- [Your task] The expected reply is all of the data, returned exactly.

- [Provided records]
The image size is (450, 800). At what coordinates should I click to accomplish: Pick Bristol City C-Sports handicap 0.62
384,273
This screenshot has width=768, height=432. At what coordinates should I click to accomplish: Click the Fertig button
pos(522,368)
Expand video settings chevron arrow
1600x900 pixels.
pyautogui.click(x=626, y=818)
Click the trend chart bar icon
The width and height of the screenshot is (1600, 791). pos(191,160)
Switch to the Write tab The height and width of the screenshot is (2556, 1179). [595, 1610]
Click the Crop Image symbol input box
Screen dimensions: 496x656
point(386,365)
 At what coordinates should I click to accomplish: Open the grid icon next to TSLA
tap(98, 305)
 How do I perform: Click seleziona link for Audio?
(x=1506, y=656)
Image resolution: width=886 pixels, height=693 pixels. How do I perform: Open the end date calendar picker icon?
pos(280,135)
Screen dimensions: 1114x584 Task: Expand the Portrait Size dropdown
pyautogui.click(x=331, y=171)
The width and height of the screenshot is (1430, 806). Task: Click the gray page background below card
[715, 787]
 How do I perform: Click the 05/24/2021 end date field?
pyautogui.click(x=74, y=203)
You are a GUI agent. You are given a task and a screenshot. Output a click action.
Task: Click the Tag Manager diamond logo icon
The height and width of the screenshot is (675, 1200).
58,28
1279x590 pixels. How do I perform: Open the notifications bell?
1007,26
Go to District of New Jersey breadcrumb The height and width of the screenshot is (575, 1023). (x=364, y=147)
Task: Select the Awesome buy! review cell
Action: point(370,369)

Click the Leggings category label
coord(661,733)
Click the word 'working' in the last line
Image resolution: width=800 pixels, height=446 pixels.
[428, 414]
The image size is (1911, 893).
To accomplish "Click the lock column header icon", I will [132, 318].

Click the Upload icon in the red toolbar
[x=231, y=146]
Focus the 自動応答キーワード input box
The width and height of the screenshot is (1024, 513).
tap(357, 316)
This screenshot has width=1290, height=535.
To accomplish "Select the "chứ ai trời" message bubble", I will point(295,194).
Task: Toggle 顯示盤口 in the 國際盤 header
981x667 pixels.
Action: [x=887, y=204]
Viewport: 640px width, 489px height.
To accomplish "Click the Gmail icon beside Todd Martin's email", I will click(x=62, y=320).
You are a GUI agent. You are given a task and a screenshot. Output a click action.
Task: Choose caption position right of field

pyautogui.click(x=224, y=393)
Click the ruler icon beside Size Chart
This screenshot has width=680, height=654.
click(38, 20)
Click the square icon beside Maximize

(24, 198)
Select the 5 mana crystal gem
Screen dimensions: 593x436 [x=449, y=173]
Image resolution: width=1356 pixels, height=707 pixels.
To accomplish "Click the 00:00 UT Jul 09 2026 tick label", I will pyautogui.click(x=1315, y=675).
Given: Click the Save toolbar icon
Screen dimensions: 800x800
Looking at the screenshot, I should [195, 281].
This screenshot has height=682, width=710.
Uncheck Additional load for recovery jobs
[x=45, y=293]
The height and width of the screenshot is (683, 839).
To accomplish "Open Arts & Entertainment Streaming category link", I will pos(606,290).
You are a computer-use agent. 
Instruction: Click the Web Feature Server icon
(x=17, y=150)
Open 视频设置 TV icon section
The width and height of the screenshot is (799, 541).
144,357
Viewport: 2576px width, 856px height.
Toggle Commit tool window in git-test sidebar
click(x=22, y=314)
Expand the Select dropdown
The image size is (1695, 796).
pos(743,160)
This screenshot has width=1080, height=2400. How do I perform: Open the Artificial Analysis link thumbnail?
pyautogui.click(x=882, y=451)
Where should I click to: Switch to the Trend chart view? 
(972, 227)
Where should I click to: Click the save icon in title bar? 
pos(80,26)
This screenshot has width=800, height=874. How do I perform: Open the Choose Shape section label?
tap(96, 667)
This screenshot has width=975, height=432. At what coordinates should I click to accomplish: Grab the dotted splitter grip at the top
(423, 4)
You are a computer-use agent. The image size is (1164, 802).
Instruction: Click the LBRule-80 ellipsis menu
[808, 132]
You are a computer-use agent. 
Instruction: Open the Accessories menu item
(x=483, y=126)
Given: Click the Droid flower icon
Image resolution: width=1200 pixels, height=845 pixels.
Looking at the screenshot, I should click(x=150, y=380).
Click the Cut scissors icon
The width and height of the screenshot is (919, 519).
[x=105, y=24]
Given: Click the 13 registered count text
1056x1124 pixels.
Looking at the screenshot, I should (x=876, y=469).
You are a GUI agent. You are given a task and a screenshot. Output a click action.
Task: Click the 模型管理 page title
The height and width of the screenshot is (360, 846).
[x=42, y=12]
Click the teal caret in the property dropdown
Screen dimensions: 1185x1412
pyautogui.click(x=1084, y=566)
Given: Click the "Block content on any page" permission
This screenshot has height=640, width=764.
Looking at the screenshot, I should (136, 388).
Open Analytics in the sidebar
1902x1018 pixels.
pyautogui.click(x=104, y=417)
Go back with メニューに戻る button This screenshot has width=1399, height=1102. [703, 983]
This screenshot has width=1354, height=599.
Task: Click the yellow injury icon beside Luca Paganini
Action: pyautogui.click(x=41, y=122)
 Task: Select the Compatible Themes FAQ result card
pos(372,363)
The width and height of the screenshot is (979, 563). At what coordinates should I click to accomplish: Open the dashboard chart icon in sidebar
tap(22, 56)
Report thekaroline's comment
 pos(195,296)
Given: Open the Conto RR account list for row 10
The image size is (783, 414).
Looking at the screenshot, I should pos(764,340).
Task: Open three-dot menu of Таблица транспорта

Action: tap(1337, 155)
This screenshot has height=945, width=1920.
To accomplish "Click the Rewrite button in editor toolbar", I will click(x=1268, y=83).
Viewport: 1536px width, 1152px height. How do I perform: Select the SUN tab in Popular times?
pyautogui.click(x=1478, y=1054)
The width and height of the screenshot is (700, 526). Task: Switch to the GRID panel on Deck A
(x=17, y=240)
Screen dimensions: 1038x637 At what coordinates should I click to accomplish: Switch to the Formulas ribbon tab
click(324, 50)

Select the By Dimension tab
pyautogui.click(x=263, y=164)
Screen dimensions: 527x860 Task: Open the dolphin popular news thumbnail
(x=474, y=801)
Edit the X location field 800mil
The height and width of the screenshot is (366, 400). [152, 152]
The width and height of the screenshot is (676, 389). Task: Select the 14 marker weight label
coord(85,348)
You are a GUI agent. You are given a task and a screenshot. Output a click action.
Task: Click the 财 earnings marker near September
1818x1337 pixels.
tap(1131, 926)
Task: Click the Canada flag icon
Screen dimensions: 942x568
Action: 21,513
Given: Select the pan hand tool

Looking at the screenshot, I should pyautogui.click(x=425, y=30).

- [Task result]
The image size is (450, 800). At what coordinates should I click to accomplish: Pick Bristol City C-Sports handicap 0.62
384,273
This screenshot has width=768, height=432. At what coordinates should I click to accomplish: Click the Fertig button
pos(522,368)
Expand video settings chevron arrow
1600x900 pixels.
pyautogui.click(x=626, y=818)
Click the trend chart bar icon
The width and height of the screenshot is (1600, 791). pos(191,160)
Switch to the Write tab The height and width of the screenshot is (2556, 1179). [595, 1610]
Click the Crop Image symbol input box
Screen dimensions: 496x656
point(386,365)
 At what coordinates should I click to accomplish: Open the grid icon next to TSLA
tap(98, 305)
 How do I perform: Click seleziona link for Audio?
(x=1506, y=656)
Image resolution: width=886 pixels, height=693 pixels. How do I perform: Open the end date calendar picker icon?
pos(280,135)
Screen dimensions: 1114x584 Task: Expand the Portrait Size dropdown
pyautogui.click(x=331, y=171)
The width and height of the screenshot is (1430, 806). Task: Click the gray page background below card
[715, 787]
 How do I perform: Click the 05/24/2021 end date field?
pyautogui.click(x=74, y=203)
You are a GUI agent. You are given a task and a screenshot. Output a click action.
Task: Click the Tag Manager diamond logo icon
The height and width of the screenshot is (675, 1200).
58,28
1279x590 pixels. How do I perform: Open the notifications bell?
1007,26
Go to District of New Jersey breadcrumb The height and width of the screenshot is (575, 1023). (x=364, y=147)
Task: Select the Awesome buy! review cell
Action: point(370,369)

Click the Leggings category label
coord(661,733)
Click the word 'working' in the last line
Image resolution: width=800 pixels, height=446 pixels.
[428, 414]
The image size is (1911, 893).
To accomplish "Click the lock column header icon", I will [132, 318].

Click the Upload icon in the red toolbar
[x=231, y=146]
Focus the 自動応答キーワード input box
The width and height of the screenshot is (1024, 513).
tap(357, 316)
This screenshot has width=1290, height=535.
To accomplish "Select the "chứ ai trời" message bubble", I will point(295,194).
Task: Toggle 顯示盤口 in the 國際盤 header
981x667 pixels.
Action: [x=887, y=204]
Viewport: 640px width, 489px height.
To accomplish "Click the Gmail icon beside Todd Martin's email", I will click(x=62, y=320).
You are a GUI agent. You are given a task and a screenshot. Output a click action.
Task: Choose caption position right of field

pyautogui.click(x=224, y=393)
Click the ruler icon beside Size Chart
This screenshot has width=680, height=654.
click(38, 20)
Click the square icon beside Maximize

(24, 198)
Select the 5 mana crystal gem
Screen dimensions: 593x436 [x=449, y=173]
Image resolution: width=1356 pixels, height=707 pixels.
To accomplish "Click the 00:00 UT Jul 09 2026 tick label", I will pyautogui.click(x=1315, y=675).
Given: Click the Save toolbar icon
Screen dimensions: 800x800
Looking at the screenshot, I should [195, 281].
This screenshot has height=682, width=710.
Uncheck Additional load for recovery jobs
[x=45, y=293]
The height and width of the screenshot is (683, 839).
To accomplish "Open Arts & Entertainment Streaming category link", I will pos(606,290).
You are a computer-use agent. 
Instruction: Click the Web Feature Server icon
(x=17, y=150)
Open 视频设置 TV icon section
The width and height of the screenshot is (799, 541).
144,357
Viewport: 2576px width, 856px height.
Toggle Commit tool window in git-test sidebar
click(x=22, y=314)
Expand the Select dropdown
The image size is (1695, 796).
pos(743,160)
This screenshot has width=1080, height=2400. How do I perform: Open the Artificial Analysis link thumbnail?
pyautogui.click(x=882, y=451)
Where should I click to: Switch to the Trend chart view? 
(972, 227)
Where should I click to: Click the save icon in title bar? 
pos(80,26)
This screenshot has width=800, height=874. How do I perform: Open the Choose Shape section label?
tap(96, 667)
This screenshot has width=975, height=432. At what coordinates should I click to accomplish: Grab the dotted splitter grip at the top
(423, 4)
You are a computer-use agent. The image size is (1164, 802).
Instruction: Click the LBRule-80 ellipsis menu
[808, 132]
You are a computer-use agent. 
Instruction: Open the Accessories menu item
(x=483, y=126)
Given: Click the Droid flower icon
Image resolution: width=1200 pixels, height=845 pixels.
Looking at the screenshot, I should click(x=150, y=380).
Click the Cut scissors icon
The width and height of the screenshot is (919, 519).
[x=105, y=24]
Given: Click the 13 registered count text
1056x1124 pixels.
Looking at the screenshot, I should (x=876, y=469).
You are a GUI agent. You are given a task and a screenshot. Output a click action.
Task: Click the 模型管理 page title
The height and width of the screenshot is (360, 846).
[x=42, y=12]
Click the teal caret in the property dropdown
Screen dimensions: 1185x1412
pyautogui.click(x=1084, y=566)
Given: Click the "Block content on any page" permission
This screenshot has height=640, width=764.
Looking at the screenshot, I should (136, 388).
Open Analytics in the sidebar
1902x1018 pixels.
pyautogui.click(x=104, y=417)
Go back with メニューに戻る button This screenshot has width=1399, height=1102. [703, 983]
This screenshot has width=1354, height=599.
Task: Click the yellow injury icon beside Luca Paganini
Action: pyautogui.click(x=41, y=122)
 Task: Select the Compatible Themes FAQ result card
pos(372,363)
The width and height of the screenshot is (979, 563). At what coordinates should I click to accomplish: Open the dashboard chart icon in sidebar
tap(22, 56)
Report thekaroline's comment
 pos(195,296)
Given: Open the Conto RR account list for row 10
The image size is (783, 414).
Looking at the screenshot, I should pos(764,340).
Task: Open three-dot menu of Таблица транспорта

Action: tap(1337, 155)
This screenshot has height=945, width=1920.
To accomplish "Click the Rewrite button in editor toolbar", I will click(x=1268, y=83).
Viewport: 1536px width, 1152px height. How do I perform: Select the SUN tab in Popular times?
pyautogui.click(x=1478, y=1054)
The width and height of the screenshot is (700, 526). Task: Switch to the GRID panel on Deck A
(x=17, y=240)
Screen dimensions: 1038x637 At what coordinates should I click to accomplish: Switch to the Formulas ribbon tab
click(324, 50)

Select the By Dimension tab
pyautogui.click(x=263, y=164)
Screen dimensions: 527x860 Task: Open the dolphin popular news thumbnail
(x=474, y=801)
Edit the X location field 800mil
The height and width of the screenshot is (366, 400). [152, 152]
The width and height of the screenshot is (676, 389). Task: Select the 14 marker weight label
coord(85,348)
You are a GUI agent. You are given a task and a screenshot. Output a click action.
Task: Click the 财 earnings marker near September
1818x1337 pixels.
tap(1131, 926)
Task: Click the Canada flag icon
Screen dimensions: 942x568
Action: 21,513
Given: Select the pan hand tool

Looking at the screenshot, I should pyautogui.click(x=425, y=30).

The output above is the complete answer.